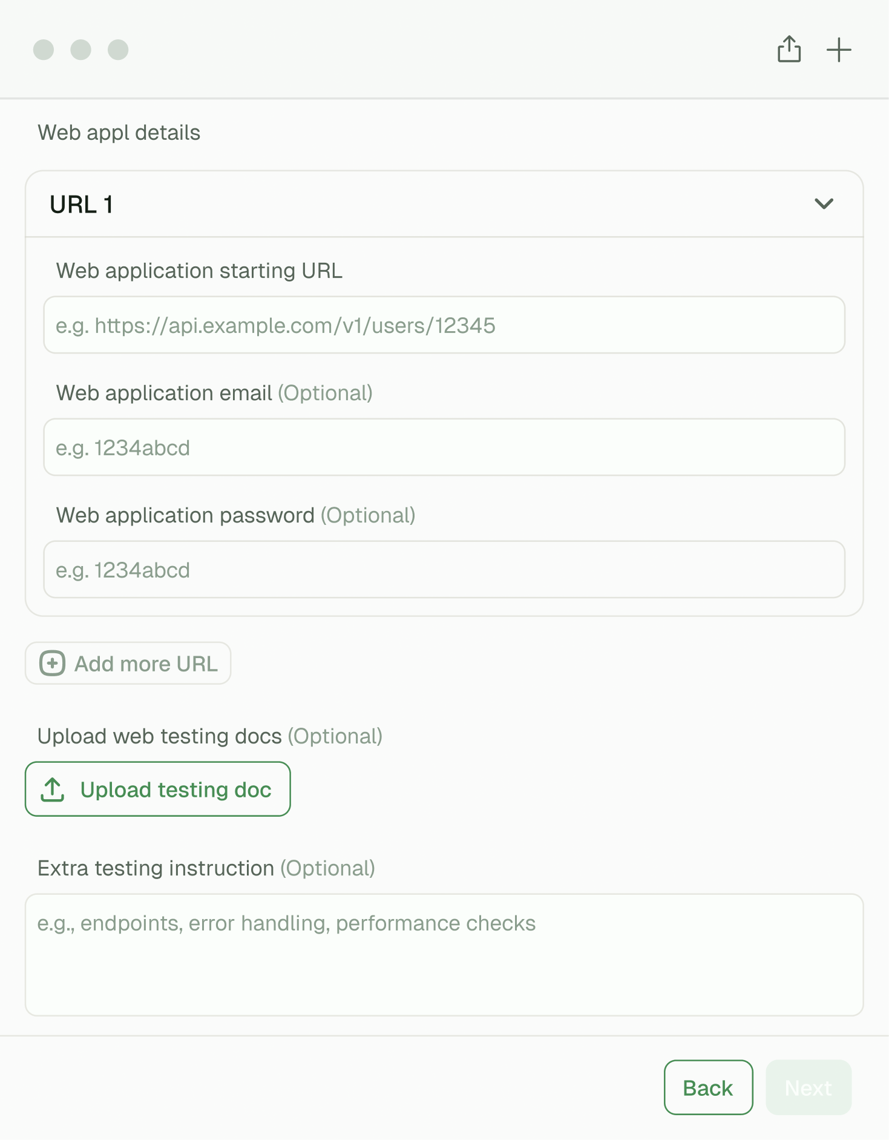Click the plus icon in title bar
This screenshot has height=1140, width=889.
pyautogui.click(x=839, y=50)
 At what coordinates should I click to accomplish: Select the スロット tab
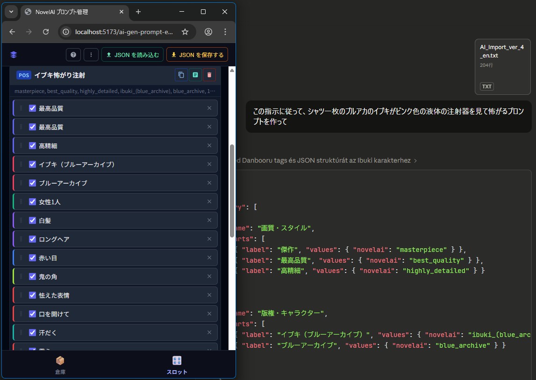[x=177, y=365]
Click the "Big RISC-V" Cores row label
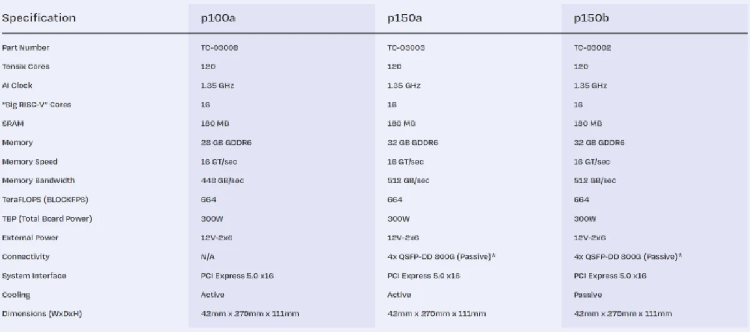 pyautogui.click(x=37, y=105)
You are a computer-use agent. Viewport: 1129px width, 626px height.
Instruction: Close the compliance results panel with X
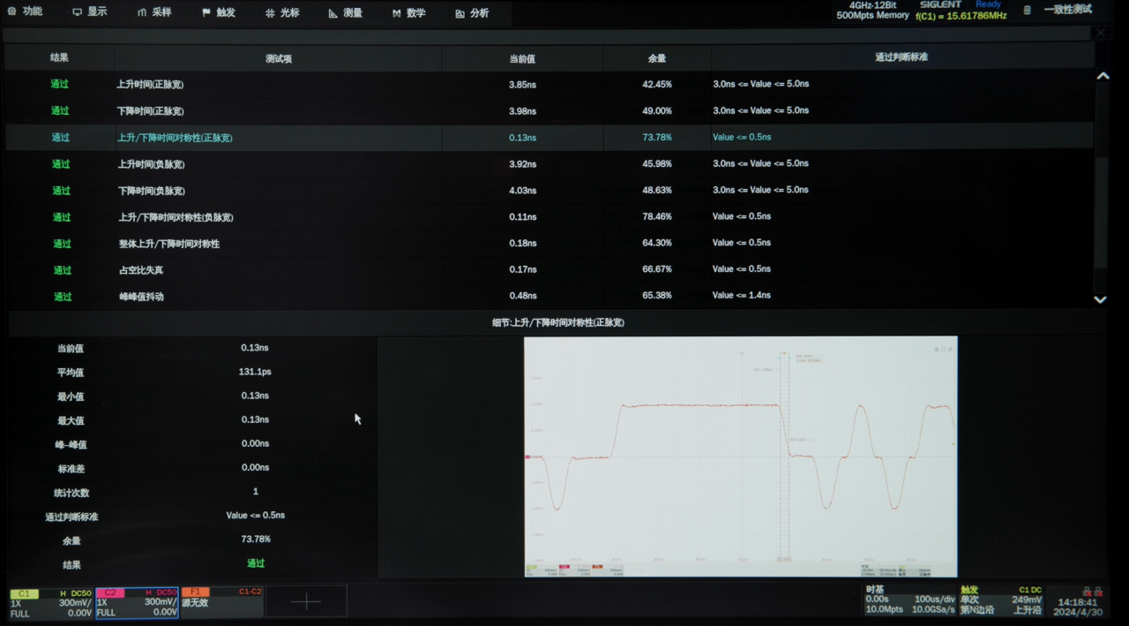1101,33
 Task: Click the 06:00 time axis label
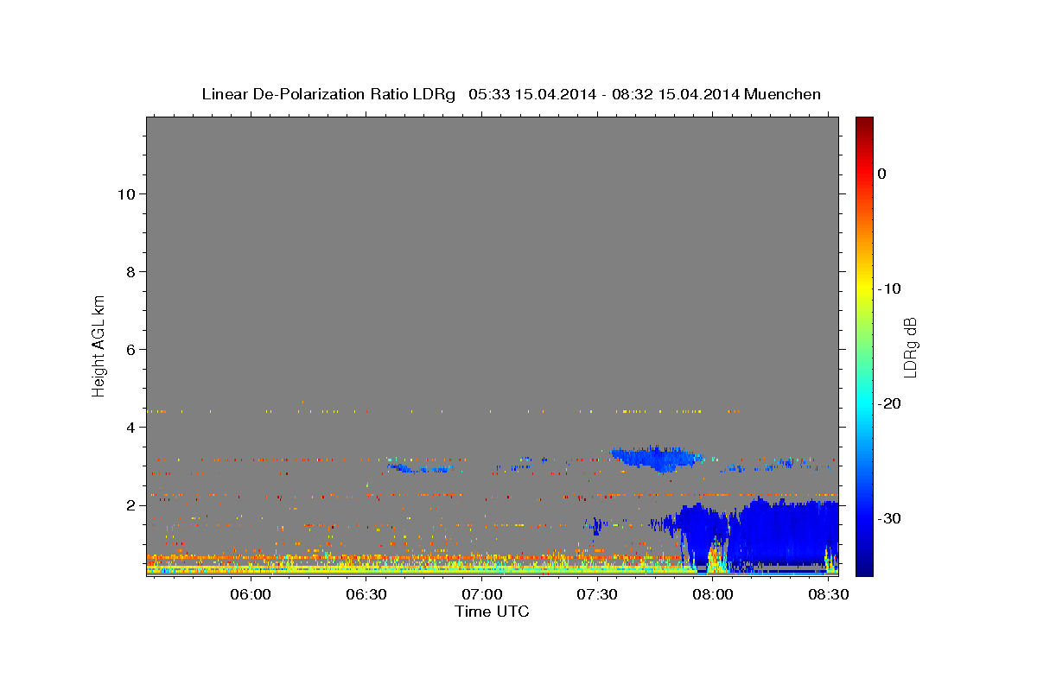[251, 594]
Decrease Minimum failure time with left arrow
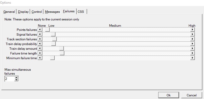The image size is (204, 99). [40, 58]
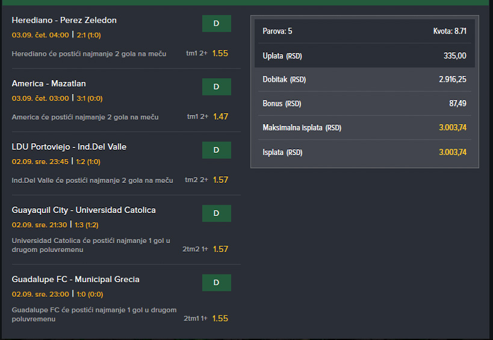The image size is (493, 340).
Task: Click the 1.57 odds for 2tm2 1+ bet
Action: [220, 249]
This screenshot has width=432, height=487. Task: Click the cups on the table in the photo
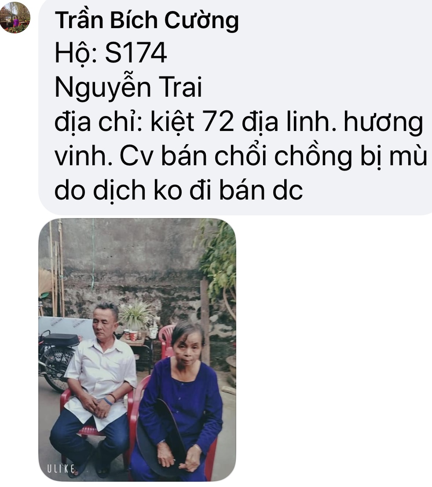tap(131, 335)
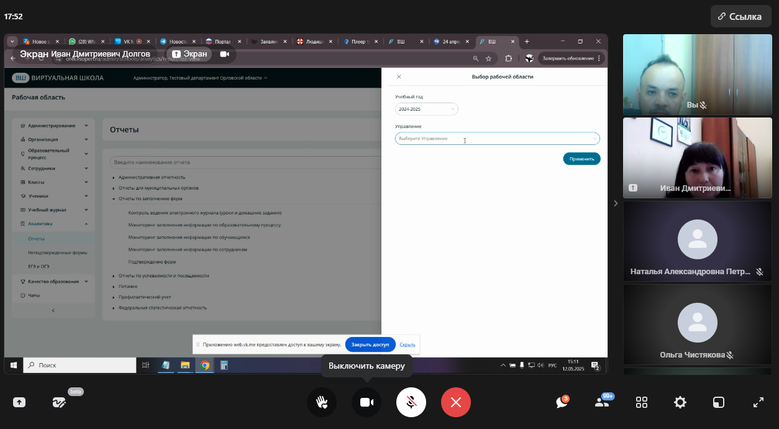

-.-.-

Aim of the task — Please reproduce each of the rows above word for word, with the pictures left out.

Result of this task —
Click the plus icon in title bar
This screenshot has height=1140, width=889.
pyautogui.click(x=839, y=50)
 At what coordinates should I click to accomplish: Select the スロット tab
[x=177, y=365]
Click the "Big RISC-V" Cores row label
 pyautogui.click(x=37, y=105)
You are a computer-use agent. Viewport: 1129px width, 626px height.
Instruction: Close the compliance results panel with X
1101,33
 Task: Click the 06:00 time axis label
[251, 594]
Decrease Minimum failure time with left arrow
The image size is (204, 99). [40, 58]
The image size is (493, 340).
Task: Click the 1.57 odds for 2tm2 1+ bet
Action: [220, 249]
This screenshot has width=432, height=487. Task: Click the cups on the table in the photo
tap(131, 335)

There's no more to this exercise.